The In-Depth Guide to SEO A/B Testing

You may already be slightly acquainted with SEO testing. You might have even run an SEO experiment or two of your own, and now you want to move on from time-based SEO tests to the more advanced world of A/B experiments. 

But, did you know that there are two different approaches you can take with  SEO A/B testing?

This SEO A/B testing guide includes step-by-step instructions for both techniques, along with tools and resources to help you get started.

If you’d like to skip to a specific section, this table of contents should help you find the information more easily:

SEO Testing Bundle

Introduction to SEO A/B testing

SEO A/B testing (also referred to as ‘SEO split testing’) is the process of splitting a group of templatized pages into a control group A and a variant group B, altering the variant group to match a hypothesis, and then measuring the performance differences between the A group and the B group to determine a winner.

The SEO A/B Testing Process in a Nutshell

Now that we’ve got those myths busted, let’s dive into the basic process.

Whilst conversion-oriented A/B testing methods are designed to split the traffic on one URL into an A user group and a B user group (see below)…

A/B split testing in the SEO world is done by splitting one group of templatized pages into an A page group (control) and a B page group (variant). As these two page groups are split, each one should be accruing relatively equal levels of traffic (a 50/50 traffic split). 
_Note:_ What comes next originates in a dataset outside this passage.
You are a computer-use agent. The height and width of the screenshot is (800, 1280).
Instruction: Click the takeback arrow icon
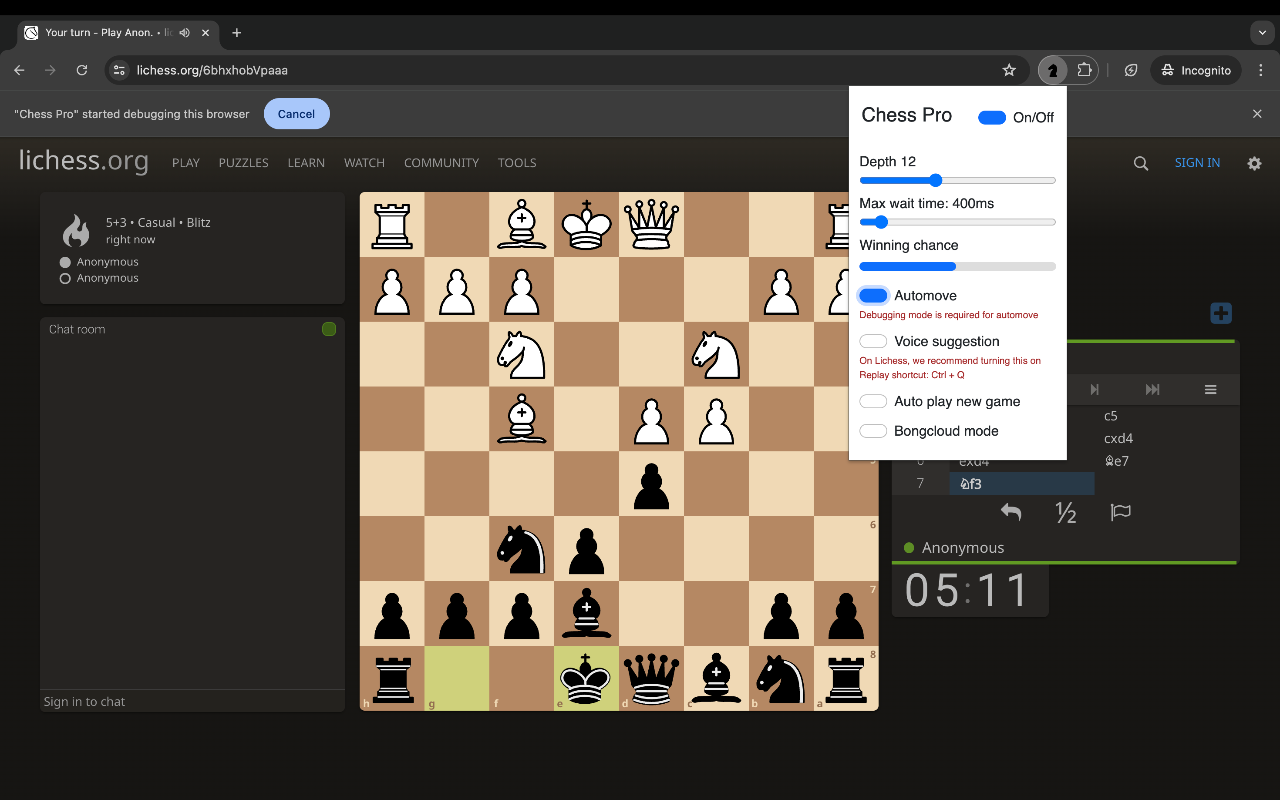click(1010, 511)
The process in a nutshell should look like this:

  1. Determine a sound hypothesis for the experiment.
  2. Aggregate data from the templatized page group and split the pages into an A group and a B group with roughly 50% organic traffic to each group.
  3. Deploy your SEO test hypothesis across the B group of variant pages.
  4. Measure the organic traffic changes to both groups until one group has reached statistical significance, or until the experiment shows a neutral / indetectable result.

Key Distinctions

🚨 Key Distinction #1: SEO A/B tests are not the same as CRO A/B tests 

Notice how I specifically indicated that SEO A/B tests require a group of templatized pages. This is the most critical distinction I could possibly burn into your mind because far too many SEO professionals confuse the SEO A/B split testing process with its more traditional CRO counterpart. 
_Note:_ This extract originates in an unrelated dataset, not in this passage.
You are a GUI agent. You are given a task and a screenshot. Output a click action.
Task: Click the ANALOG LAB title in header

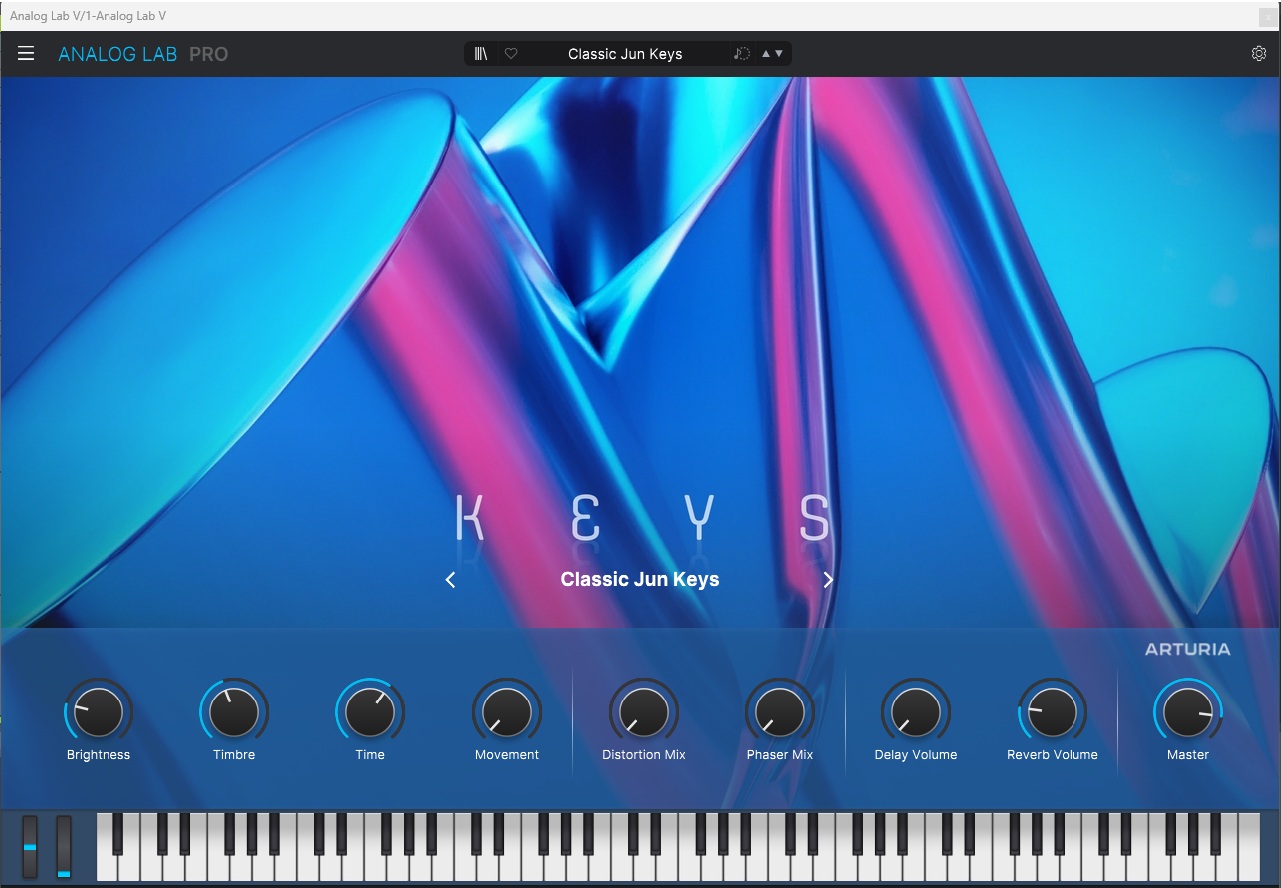(x=117, y=53)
You cannot, I repeat, you cannot apply SEO A/B split tests on a single URL. 

Don’t confuse the SEO A/B split testing process with the traditional CRO process. Even though the two processes have some commonalities, SEO A/B testing is very different in that the A and B groups are not splitting users on one page, but rather SEO split tests are splitting a whole group of templatized pages into an A group of pages and a B group of pages.

If you need to stop and get more clarification around this, I’ve written an entire guide about the difference between CRO testing and SEO testing.

This article assumes that the reader has a basic understanding of A/B testing for CRO.

🚨 Key Distinction #2: The page group on your website must have a strong level of monthly visitor traffic

SEO split testing cannot be done on just any website. 

As we’ve just learned your website must have a page group with near-identical, templatized, or programmatic pages. So SEO A/B testing would not be ideal on a traditional B2B blog, for example, unless that blog somehow incorporates a sizeable templatized page group.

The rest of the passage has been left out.